Johnston was born in Elysian, Waseca County, in 1859. His parents, Alexander and Louise Buckhout Johnston, were originally from New York state. At age fifteen Johnston went to work for St. Paul architect Abraham Radcliffe. He studied architecture at MIT—the only formal training he ever received—but left after one term due to a lack of money. He then worked briefly for architects in St. Paul and New York, where he lived with Cass Gilbert. In 1882 he settled into his own practice in St. Paul.
Even at the start of his career Johnston knew how to think big. His first commission, at age twenty-four, was for future governor William Merriam’s mansion overlooking downtown St. Paul. He designed Glensheen—thirty-nine rooms and fifteen baths on seven acres overlooking Lake Superior. The house, finished in 1904, became one of Duluth’s main tourist attractions.
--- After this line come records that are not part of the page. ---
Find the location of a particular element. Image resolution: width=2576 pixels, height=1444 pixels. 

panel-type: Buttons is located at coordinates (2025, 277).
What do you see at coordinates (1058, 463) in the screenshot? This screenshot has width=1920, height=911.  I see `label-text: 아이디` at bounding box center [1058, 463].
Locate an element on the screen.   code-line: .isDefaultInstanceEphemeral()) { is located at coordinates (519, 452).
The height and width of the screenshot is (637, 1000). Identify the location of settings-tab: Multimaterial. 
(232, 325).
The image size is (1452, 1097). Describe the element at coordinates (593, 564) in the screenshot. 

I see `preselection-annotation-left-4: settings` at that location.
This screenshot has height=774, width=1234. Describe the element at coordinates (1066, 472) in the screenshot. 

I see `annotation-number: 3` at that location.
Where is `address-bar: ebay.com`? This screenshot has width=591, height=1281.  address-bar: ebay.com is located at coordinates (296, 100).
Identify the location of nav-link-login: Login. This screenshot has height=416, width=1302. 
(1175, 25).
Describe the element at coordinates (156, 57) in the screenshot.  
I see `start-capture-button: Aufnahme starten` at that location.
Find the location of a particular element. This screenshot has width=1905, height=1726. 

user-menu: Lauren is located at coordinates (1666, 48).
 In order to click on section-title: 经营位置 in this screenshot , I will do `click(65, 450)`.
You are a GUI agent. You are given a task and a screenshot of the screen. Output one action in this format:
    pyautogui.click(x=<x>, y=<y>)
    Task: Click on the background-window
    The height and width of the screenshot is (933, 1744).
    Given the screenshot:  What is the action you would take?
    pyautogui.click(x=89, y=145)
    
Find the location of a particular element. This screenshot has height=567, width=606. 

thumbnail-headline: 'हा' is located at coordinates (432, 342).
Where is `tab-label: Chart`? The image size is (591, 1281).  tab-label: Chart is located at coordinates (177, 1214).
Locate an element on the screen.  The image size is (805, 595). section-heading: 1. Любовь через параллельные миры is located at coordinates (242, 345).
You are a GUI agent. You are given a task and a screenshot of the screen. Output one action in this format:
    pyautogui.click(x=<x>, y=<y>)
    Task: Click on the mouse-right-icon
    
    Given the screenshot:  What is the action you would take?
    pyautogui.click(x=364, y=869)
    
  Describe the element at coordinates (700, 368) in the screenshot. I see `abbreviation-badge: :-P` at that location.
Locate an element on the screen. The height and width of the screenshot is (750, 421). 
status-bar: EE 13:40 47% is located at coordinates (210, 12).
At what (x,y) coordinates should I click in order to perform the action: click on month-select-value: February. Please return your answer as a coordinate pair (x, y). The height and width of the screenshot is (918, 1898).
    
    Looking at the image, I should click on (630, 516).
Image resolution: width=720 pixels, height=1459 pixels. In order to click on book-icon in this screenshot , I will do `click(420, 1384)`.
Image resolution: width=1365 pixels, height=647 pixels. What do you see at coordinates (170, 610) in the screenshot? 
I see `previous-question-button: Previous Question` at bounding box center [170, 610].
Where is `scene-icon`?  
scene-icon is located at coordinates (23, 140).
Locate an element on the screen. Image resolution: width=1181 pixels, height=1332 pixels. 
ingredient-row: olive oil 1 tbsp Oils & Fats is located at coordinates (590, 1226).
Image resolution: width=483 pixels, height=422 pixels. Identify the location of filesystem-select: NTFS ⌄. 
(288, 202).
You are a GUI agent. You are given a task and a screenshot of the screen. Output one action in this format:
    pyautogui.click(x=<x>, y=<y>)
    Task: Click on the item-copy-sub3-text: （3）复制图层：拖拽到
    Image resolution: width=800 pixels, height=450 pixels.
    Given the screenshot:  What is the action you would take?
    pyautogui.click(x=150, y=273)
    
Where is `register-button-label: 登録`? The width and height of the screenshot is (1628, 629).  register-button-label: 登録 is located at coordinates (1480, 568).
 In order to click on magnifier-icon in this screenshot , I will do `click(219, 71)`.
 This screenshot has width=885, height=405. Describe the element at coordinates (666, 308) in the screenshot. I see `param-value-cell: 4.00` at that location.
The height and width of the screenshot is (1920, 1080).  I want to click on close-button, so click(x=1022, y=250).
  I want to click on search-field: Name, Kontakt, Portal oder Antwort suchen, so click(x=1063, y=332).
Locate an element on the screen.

Stonebridge (built in 1914, razed in 1953) stood near the Mississippi a mile south of the foot of Summit Avenue in St. Paul. Smaller than Glensheen, with nineteen rooms, it had classical touches— six enormous columns at the main entrance—and conspicuous modernities, such as a heated garage with maintenance pits. The landscaped, forty-acre campus made it the biggest estate in St. Paul.
None of Johnston’s other houses approached these in scope. But he designed many, mostly in St. Paul’s wealthy neighborhoods and along Summit Avenue. There was no such thing, however, as a Clarence Johnston style; he composed in great variety.
From 1901 to 1931 Johnston served as Minnesota State Architect while continuing his private practice. In this role Johnston designed public buildings for many people: employees, residents, guests, and managers—rather than private homes intended to please single clients.
Johnston’s institutional creations supported diverse arenas of public life, including sports (the St. Paul Curling Club, 1913); health care (the Ah-Gwah-Ching Center, 1907); politics (the State Office Building, 1932); and farming (the State Fair Cattle Pavilion, 1920). The Crispus Attucks Home (1883) is a Johnston design, as is the Salvation Army Home for Girls (1913) and the Jewish Home for the Aged (1920), later known as Sholom Home.
Johnston’s other works include the 1905 incarnation of Stillwater State Prison; two state reformatories; twenty-two churches; six public schools; and more than twenty buildings for the University of Minnesota, among them Williams Arena, Walter Library, and Northrop Auditorium. Even this list falls short of portraying the whole. Paul Clifford Larson, Johnston’s biographer, believed his own fourteen-page catalog of Johnston’s works to be incomplete.
Johnston slowed down in the early 1930s and died in 1936. His son, Clarence Johnston, Jr., also had a notable career as an architect.